How to Leave a Motel Room

The act touches on mortality. It offers a small dose of the autobiographical sadness you feel after the moving van has gone and you take a last look around the place where you used to live. Travelers who must face this experience on a daily basis should brace for it with stoutness of heart and the comfort of ritual. First, shower. Then put on all the clothes you expect to wear that day. (Your coat may be left until right before departure.) Fill your pockets with everything you normally carry, except for the room key. Place that in a prominent spot on top of a few singles or a five, for the cleaning people or the demons of the room.

Pack your briefcase. Pack all other gear, and then your clothes. Take the suitcase out to the car first, leaving the room door ajar. (I flick the little metal-bar thing across the frame to keep it open.) Come back for your other gear. Leave your briefcase with the most important stuff last.
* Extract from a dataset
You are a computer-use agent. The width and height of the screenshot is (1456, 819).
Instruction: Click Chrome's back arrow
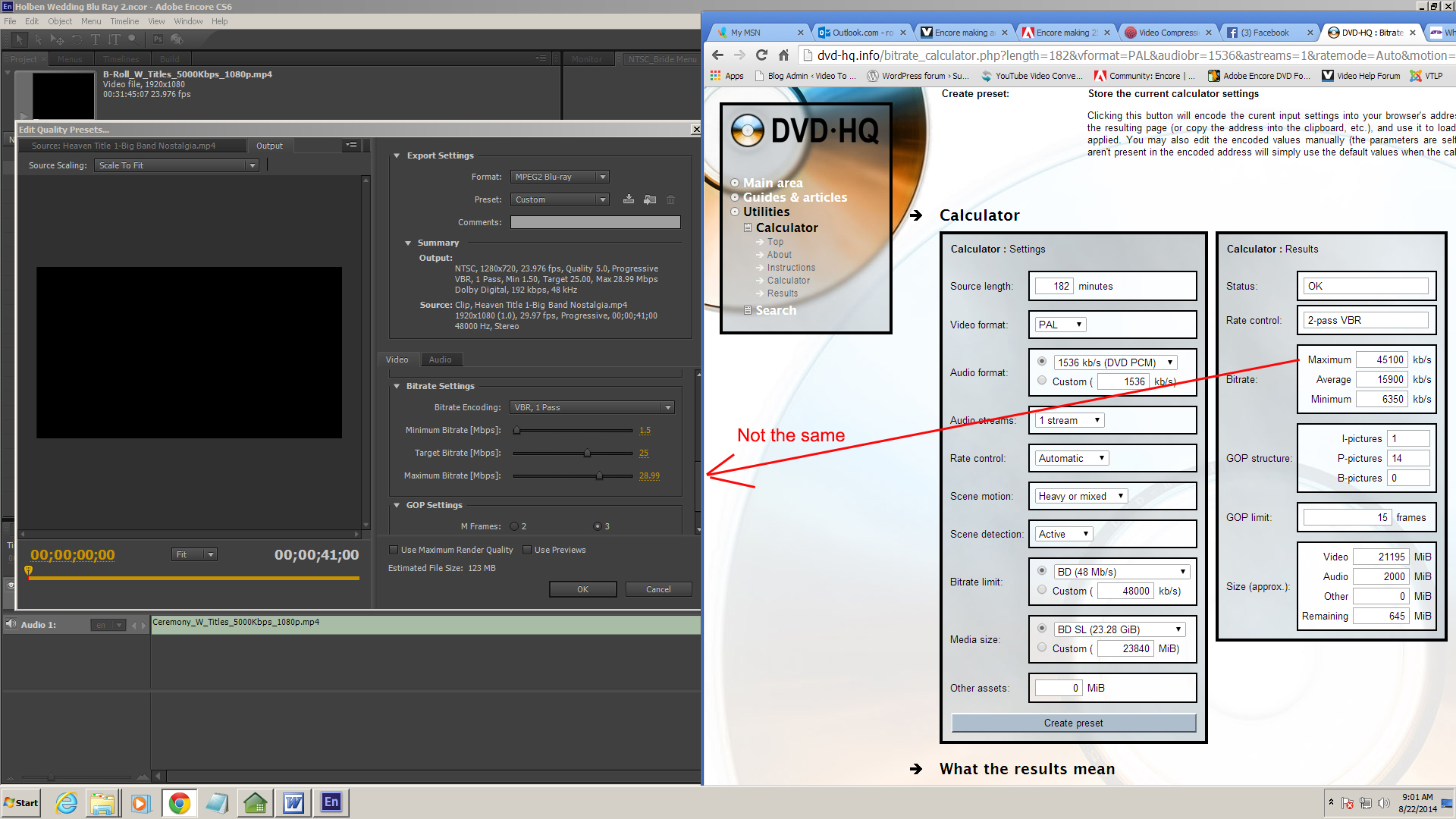717,55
The slamming of car doors in the morning is the unwelcome rooster crow of the motel world, so I make it a point of honor to avoid slamming anything. Ideally, in good weather, I like to load up and leave without closing any car door more than twice. When the car is loaded, it’s time for a final look around the room. Check the closet—and always remember the little hook behind the bathroom door. (I’ve left a lot of pajamas on those hooks.) For the very last, I always get down and look under the bed. I have never once found any forgotten object there, but I always check just the same. On family trips when I was little, my father always used to do that last of all. He has been dead now for 20 years; I like to imprint on my mind the same under-motel-room-bed vista that he saw. At this moment of transience, it gives me a reassuring sense of eternity.